Data items:
....
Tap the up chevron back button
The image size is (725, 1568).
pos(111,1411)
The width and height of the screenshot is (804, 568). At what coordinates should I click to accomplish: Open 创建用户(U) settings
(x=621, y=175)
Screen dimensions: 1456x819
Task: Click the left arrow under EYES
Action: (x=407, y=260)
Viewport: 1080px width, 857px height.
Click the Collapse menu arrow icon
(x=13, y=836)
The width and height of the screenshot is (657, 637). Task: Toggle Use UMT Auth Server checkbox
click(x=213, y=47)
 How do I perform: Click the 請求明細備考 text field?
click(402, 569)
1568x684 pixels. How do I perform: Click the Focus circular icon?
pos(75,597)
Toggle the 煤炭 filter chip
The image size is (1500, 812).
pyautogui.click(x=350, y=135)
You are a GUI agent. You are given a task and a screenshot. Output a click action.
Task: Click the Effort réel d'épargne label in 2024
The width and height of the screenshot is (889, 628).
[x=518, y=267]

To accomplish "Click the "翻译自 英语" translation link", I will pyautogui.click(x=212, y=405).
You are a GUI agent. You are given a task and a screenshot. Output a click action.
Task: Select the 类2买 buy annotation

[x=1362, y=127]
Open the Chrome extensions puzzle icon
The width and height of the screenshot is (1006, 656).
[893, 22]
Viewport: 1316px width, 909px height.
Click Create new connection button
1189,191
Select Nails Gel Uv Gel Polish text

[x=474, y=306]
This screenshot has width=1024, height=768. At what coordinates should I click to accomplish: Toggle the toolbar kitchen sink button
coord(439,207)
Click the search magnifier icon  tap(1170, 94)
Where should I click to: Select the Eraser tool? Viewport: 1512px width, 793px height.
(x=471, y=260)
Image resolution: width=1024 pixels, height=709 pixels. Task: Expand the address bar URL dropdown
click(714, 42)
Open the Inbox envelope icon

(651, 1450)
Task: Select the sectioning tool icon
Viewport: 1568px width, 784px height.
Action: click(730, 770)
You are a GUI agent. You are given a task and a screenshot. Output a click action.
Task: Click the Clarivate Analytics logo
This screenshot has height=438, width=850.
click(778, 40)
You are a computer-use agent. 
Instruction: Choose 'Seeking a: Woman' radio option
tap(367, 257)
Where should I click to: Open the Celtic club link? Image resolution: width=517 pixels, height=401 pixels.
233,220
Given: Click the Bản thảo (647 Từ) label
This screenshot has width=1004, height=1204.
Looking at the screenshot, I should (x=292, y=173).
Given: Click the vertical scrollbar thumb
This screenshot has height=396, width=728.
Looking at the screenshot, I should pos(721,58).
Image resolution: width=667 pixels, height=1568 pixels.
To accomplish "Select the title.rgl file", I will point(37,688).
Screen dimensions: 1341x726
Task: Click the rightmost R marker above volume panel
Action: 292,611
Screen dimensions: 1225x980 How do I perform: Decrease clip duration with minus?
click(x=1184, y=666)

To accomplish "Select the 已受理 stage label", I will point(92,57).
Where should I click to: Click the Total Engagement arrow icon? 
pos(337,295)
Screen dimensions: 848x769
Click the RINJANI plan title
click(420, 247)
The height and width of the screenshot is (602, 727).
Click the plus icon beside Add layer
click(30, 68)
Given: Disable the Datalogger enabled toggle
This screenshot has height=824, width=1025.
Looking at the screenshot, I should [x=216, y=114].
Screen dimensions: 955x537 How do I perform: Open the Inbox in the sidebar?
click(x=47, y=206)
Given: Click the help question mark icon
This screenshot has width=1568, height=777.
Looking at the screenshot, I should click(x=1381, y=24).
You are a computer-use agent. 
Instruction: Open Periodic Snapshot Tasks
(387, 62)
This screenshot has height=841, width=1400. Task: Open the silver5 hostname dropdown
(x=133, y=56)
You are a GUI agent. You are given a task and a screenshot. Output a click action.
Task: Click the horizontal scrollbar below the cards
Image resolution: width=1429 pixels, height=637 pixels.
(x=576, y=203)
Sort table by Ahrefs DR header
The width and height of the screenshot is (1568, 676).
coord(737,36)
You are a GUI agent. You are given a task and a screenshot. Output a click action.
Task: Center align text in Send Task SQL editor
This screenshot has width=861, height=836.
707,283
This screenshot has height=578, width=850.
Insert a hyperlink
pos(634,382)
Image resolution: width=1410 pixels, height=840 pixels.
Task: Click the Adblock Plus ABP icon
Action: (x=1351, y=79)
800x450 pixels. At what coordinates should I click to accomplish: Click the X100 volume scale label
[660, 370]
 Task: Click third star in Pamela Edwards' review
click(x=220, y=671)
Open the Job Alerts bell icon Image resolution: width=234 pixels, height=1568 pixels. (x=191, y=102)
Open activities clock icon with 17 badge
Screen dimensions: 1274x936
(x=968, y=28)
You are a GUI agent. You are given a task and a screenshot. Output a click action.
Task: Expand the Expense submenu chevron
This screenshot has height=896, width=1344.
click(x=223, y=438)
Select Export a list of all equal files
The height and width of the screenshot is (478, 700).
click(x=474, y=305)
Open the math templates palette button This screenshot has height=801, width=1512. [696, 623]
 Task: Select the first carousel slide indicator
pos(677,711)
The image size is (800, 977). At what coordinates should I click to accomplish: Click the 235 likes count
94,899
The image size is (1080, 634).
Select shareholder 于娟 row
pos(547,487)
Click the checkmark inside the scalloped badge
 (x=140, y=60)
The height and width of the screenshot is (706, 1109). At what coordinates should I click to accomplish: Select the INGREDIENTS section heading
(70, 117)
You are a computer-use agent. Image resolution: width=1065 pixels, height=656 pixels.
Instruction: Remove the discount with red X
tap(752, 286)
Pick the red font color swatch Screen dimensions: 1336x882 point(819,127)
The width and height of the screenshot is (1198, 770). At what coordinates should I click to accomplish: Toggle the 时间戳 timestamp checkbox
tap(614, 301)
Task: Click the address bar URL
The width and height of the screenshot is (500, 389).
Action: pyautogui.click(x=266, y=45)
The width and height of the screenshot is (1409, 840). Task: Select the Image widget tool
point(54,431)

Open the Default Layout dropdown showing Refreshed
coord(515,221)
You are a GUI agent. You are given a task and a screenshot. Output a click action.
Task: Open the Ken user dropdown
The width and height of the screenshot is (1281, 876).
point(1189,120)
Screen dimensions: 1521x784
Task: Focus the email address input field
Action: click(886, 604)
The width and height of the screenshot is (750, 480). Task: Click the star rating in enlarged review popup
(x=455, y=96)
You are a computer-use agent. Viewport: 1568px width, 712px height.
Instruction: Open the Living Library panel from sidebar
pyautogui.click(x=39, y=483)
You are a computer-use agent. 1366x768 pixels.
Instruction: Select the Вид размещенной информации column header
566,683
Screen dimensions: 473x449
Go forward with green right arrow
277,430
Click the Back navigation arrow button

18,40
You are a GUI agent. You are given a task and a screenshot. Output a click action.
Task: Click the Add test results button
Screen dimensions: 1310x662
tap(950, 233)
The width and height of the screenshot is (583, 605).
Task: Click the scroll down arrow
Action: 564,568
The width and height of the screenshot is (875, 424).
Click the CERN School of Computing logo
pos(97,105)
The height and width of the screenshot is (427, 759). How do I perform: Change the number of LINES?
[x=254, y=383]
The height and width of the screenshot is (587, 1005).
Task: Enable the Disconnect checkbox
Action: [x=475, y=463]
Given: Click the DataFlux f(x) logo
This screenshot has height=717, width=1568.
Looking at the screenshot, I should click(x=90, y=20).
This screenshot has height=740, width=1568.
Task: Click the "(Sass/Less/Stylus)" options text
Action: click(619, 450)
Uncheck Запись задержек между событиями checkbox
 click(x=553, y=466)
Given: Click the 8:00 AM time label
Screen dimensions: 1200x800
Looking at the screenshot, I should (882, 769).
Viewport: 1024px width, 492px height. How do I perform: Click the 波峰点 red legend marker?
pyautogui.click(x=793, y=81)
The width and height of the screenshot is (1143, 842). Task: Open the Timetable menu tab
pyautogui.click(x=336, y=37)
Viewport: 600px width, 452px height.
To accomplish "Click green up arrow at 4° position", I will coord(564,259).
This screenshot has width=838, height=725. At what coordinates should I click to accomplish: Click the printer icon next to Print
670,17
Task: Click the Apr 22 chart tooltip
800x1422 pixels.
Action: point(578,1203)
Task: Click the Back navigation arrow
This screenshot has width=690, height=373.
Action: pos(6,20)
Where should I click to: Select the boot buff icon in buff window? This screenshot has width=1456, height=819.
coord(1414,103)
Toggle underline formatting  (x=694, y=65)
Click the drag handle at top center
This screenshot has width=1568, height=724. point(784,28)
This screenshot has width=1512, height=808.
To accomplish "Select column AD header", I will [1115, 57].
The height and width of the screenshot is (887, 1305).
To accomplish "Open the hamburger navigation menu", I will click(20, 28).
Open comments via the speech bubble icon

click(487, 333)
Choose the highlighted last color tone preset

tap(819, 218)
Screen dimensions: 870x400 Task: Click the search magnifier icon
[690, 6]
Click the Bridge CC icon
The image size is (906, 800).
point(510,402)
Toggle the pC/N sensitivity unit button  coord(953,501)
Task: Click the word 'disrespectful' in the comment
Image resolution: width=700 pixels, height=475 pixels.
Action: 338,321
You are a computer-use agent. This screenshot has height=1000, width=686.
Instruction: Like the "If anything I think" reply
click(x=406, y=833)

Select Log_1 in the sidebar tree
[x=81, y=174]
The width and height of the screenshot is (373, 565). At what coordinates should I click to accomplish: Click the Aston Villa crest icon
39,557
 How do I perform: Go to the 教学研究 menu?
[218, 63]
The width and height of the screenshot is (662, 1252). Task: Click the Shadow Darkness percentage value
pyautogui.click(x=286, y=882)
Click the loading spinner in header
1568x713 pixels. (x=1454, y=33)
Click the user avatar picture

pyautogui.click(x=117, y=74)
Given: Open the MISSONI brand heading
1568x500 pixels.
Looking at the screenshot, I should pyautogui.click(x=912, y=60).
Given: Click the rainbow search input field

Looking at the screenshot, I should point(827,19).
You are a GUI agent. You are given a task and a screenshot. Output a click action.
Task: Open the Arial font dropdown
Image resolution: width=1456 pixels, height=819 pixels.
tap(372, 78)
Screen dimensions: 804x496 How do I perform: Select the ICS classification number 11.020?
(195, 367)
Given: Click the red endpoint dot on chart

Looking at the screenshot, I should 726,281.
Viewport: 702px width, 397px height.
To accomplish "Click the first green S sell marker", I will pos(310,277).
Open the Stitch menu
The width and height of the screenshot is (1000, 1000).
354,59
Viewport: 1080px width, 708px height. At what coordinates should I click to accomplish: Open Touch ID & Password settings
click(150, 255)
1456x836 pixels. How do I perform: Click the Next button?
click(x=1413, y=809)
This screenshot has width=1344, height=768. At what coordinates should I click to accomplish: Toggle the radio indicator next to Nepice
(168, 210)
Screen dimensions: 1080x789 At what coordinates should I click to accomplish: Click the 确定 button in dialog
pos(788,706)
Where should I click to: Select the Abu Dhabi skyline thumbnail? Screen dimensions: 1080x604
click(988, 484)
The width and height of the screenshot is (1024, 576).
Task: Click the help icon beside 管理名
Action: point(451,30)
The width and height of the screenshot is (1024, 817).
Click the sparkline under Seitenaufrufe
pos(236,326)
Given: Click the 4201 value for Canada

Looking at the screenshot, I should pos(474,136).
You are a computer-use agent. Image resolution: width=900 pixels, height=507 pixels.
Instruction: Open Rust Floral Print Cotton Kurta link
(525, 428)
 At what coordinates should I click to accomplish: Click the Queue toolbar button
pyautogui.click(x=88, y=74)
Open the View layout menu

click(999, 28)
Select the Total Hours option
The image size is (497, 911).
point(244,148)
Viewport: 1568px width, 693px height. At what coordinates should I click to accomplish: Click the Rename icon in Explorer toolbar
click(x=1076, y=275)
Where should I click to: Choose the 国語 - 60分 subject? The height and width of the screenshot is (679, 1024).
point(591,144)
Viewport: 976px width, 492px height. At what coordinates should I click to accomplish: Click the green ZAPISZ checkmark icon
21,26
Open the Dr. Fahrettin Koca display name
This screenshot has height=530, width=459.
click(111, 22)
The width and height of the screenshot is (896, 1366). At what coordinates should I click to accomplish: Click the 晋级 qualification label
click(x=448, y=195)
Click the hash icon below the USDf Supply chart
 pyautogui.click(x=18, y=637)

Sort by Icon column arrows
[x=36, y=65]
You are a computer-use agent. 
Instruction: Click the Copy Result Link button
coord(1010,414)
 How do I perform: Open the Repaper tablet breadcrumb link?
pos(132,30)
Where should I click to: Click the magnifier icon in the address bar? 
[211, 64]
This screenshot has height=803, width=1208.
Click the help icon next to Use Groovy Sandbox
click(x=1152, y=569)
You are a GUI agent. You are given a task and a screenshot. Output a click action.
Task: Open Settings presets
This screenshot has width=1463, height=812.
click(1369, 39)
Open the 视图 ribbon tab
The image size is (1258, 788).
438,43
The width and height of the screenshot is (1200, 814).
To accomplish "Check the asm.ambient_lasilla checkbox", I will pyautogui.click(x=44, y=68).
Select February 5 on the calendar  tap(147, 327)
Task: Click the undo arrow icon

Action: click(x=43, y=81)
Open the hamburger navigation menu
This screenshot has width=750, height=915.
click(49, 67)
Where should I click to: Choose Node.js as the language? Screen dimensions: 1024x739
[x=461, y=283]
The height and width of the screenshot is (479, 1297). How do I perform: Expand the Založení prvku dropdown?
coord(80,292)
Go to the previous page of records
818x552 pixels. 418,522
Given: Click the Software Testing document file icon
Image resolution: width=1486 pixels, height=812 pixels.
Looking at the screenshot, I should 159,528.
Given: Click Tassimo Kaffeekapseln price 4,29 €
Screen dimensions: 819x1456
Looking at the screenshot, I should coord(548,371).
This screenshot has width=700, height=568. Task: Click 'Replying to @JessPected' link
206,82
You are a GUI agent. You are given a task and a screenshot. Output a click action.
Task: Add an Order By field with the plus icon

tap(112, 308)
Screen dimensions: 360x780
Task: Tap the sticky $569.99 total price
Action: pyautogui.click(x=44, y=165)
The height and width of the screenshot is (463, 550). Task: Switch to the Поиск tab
....
When you reach the line containing "The width and height of the screenshot is (1409, 840)." in the data above, start copying exactly, and stop after the line containing "You are a computer-use agent. 1366x768".

* _Solution to this problem_
The width and height of the screenshot is (1409, 840). Task: Select the Image widget tool
point(54,431)

Open the Default Layout dropdown showing Refreshed
coord(515,221)
You are a GUI agent. You are given a task and a screenshot. Output a click action.
Task: Open the Ken user dropdown
The width and height of the screenshot is (1281, 876).
point(1189,120)
Screen dimensions: 1521x784
Task: Focus the email address input field
Action: click(886, 604)
The width and height of the screenshot is (750, 480). Task: Click the star rating in enlarged review popup
(x=455, y=96)
You are a computer-use agent. Viewport: 1568px width, 712px height.
Instruction: Open the Living Library panel from sidebar
pyautogui.click(x=39, y=483)
You are a computer-use agent. 1366x768 pixels.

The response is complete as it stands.